Tennessee’s testing problems continue. This time the issue is missing students.
Students’ test scores are used to evaluate teachers, and the failure of a data processing vendor to include scores for thousands of students may have skewed results for some teachers, officials said.
The scores, known as TVAAS, are based on how students improved under a teacher’s watch. The scores affect a teacher’s overall evaluation and in some districts, like Shelby County Schools, determine if a teacher gets a raise.
The error affects 1,700 teachers statewide, or about 9 percent of the 19,000 Tennessee teachers who receive scores. About 900 of those teachers had five or more students missing from their score, which could change their result.
The latest glitch follows a series of mishaps, including test scanning errors, which also affect teacher evaluations. A delay earlier this summer from the Tennessee Department of Education’s testing vendor, Questar, set off a chain of events that resulted in the missing student scores.
To calculate a teacher’s growth score, students and their test scores are assigned to a teacher. About 3 percent of the 1.5 million student-teacher assignments statewide had to be manually submitted in Excel files after Questar experienced software issues and fell behind on releasing raw scores to districts.

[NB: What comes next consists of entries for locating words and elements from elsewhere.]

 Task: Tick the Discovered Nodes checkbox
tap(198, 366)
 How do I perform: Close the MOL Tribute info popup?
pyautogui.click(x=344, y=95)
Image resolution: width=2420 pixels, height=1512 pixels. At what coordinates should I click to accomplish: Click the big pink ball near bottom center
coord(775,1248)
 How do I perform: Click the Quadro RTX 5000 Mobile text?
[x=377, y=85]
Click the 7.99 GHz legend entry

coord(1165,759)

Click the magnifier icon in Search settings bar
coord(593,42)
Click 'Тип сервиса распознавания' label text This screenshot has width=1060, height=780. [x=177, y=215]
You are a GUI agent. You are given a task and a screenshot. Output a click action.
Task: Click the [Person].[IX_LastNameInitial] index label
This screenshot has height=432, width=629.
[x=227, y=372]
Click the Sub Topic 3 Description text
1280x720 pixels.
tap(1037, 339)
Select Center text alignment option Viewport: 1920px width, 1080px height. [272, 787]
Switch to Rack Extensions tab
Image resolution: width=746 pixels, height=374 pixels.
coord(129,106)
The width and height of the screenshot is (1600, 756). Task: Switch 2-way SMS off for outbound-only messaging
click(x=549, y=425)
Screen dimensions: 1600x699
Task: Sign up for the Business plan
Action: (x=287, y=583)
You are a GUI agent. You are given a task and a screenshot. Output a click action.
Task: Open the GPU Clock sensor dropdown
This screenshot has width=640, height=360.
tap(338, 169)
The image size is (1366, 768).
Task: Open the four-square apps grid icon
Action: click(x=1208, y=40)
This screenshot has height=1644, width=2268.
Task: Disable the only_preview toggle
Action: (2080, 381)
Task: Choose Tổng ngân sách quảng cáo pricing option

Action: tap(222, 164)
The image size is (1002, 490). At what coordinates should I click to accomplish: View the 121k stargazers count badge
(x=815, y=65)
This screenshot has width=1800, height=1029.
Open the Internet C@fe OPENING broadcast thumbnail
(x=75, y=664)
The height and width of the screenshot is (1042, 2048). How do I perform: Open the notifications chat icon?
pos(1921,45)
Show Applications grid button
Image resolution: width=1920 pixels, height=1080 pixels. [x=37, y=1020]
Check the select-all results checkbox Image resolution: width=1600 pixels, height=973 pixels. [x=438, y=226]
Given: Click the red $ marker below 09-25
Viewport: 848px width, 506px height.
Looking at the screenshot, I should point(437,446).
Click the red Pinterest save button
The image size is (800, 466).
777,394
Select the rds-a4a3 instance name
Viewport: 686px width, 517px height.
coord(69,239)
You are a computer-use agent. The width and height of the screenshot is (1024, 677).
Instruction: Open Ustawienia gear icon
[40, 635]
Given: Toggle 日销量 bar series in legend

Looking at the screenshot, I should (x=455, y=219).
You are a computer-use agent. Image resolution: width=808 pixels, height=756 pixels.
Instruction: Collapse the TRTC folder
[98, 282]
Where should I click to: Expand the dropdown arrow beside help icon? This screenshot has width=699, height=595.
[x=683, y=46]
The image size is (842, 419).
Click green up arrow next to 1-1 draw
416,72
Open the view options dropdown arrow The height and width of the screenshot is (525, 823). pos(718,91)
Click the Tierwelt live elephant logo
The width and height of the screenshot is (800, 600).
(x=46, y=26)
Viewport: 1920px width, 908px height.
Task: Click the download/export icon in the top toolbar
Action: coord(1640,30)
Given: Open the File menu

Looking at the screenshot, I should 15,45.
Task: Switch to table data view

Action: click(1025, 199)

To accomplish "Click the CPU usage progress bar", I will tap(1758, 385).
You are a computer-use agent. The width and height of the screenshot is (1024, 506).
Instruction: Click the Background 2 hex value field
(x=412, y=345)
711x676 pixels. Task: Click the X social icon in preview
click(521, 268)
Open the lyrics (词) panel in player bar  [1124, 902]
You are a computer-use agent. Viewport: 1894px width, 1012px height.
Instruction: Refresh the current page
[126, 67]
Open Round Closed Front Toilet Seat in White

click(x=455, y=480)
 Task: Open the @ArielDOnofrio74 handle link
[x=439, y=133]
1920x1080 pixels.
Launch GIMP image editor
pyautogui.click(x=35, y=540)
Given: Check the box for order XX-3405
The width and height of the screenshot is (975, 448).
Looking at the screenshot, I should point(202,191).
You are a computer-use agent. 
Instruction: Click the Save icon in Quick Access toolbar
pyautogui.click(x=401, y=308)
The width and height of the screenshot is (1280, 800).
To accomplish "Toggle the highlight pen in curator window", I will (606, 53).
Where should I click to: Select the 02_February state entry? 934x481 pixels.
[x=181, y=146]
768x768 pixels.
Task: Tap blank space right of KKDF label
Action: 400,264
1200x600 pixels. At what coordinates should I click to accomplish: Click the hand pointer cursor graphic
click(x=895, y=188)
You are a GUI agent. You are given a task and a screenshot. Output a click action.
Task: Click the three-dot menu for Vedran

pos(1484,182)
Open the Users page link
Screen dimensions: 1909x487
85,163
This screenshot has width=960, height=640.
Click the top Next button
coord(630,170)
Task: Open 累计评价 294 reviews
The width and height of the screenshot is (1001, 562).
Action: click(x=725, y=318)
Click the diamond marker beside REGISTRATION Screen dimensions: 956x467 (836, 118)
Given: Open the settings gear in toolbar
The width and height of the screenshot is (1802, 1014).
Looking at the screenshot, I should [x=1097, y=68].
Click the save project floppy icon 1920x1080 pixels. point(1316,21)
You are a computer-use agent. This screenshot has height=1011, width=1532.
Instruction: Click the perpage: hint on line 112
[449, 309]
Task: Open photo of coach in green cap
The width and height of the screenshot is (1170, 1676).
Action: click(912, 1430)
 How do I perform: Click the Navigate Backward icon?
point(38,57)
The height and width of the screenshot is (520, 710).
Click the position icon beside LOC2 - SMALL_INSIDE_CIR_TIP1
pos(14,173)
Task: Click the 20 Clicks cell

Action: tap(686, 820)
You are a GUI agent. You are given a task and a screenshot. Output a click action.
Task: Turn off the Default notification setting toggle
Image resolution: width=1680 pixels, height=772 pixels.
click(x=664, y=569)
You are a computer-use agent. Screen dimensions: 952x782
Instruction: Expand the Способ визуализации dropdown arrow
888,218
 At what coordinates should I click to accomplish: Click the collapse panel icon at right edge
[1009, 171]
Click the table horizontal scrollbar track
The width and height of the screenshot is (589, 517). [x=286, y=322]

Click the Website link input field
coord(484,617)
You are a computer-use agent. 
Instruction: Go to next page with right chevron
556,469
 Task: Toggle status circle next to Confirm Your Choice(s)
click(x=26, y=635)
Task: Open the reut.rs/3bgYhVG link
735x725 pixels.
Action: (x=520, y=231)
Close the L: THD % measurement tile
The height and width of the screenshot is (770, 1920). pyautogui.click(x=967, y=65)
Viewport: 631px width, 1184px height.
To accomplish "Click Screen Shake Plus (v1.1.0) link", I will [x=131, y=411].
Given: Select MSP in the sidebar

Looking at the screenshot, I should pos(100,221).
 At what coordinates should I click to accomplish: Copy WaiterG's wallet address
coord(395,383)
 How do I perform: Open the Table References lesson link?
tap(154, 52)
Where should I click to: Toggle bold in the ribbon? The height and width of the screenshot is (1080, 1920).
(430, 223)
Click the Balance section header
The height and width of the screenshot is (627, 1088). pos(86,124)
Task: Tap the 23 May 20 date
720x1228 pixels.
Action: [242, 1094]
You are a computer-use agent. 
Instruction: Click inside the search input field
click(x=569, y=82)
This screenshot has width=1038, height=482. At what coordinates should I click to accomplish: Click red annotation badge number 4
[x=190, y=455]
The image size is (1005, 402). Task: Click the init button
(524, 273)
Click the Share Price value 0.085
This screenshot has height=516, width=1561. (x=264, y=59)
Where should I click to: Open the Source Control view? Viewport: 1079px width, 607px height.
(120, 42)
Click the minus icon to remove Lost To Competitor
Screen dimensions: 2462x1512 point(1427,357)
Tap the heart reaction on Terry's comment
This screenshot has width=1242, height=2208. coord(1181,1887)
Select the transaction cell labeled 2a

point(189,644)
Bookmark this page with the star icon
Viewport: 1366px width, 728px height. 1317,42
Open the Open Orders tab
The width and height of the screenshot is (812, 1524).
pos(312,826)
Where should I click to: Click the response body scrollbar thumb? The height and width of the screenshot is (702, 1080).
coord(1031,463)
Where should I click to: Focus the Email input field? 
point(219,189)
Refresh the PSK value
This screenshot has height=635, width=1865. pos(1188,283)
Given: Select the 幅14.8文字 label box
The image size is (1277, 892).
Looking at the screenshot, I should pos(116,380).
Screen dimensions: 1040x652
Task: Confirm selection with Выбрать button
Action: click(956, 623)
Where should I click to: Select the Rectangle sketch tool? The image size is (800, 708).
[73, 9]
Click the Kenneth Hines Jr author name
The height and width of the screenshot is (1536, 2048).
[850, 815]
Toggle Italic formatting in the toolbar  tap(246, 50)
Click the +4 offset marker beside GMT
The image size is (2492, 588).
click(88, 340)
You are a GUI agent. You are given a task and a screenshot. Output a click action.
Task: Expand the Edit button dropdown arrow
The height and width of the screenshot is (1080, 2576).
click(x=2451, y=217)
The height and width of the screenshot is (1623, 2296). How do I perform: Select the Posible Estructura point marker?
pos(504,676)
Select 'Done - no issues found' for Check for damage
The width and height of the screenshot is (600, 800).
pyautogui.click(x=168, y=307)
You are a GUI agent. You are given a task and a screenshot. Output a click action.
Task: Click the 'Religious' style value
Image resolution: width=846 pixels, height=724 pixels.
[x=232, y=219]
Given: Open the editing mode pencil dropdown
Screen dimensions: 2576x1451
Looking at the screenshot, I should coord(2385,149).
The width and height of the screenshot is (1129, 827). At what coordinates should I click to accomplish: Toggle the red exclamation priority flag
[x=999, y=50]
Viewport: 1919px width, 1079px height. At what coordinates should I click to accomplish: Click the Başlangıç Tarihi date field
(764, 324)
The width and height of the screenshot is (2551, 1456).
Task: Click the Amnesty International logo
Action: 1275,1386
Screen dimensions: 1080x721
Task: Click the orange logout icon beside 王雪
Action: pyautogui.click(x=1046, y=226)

RANDA Solutions, a data processing vendor for the state, failed to input all of those Excel files, leading to the teachers’ scores being calculated without their full roster of students, said Sara Gast, a state spokeswoman. The error will not affect school or district TVAAS scores. (District-level TVAAS scores were released in September.)
Gast did not immediately confirm when the state will finalize those teachers’ scores with corrected student rosters. The state sent letters to districts last week informing them of the error and at least one Memphis teacher was told she had more than 80 of her 120 students missing from her score.
In the past, the process for matching students to the right teachers began at the end of the year, “which does not leave much room for adjustments in the case of unexpected delays,” Gast said in an email. The state had already planned to open the process earlier this year. Teachers can begin to verify their rosters next week, she said.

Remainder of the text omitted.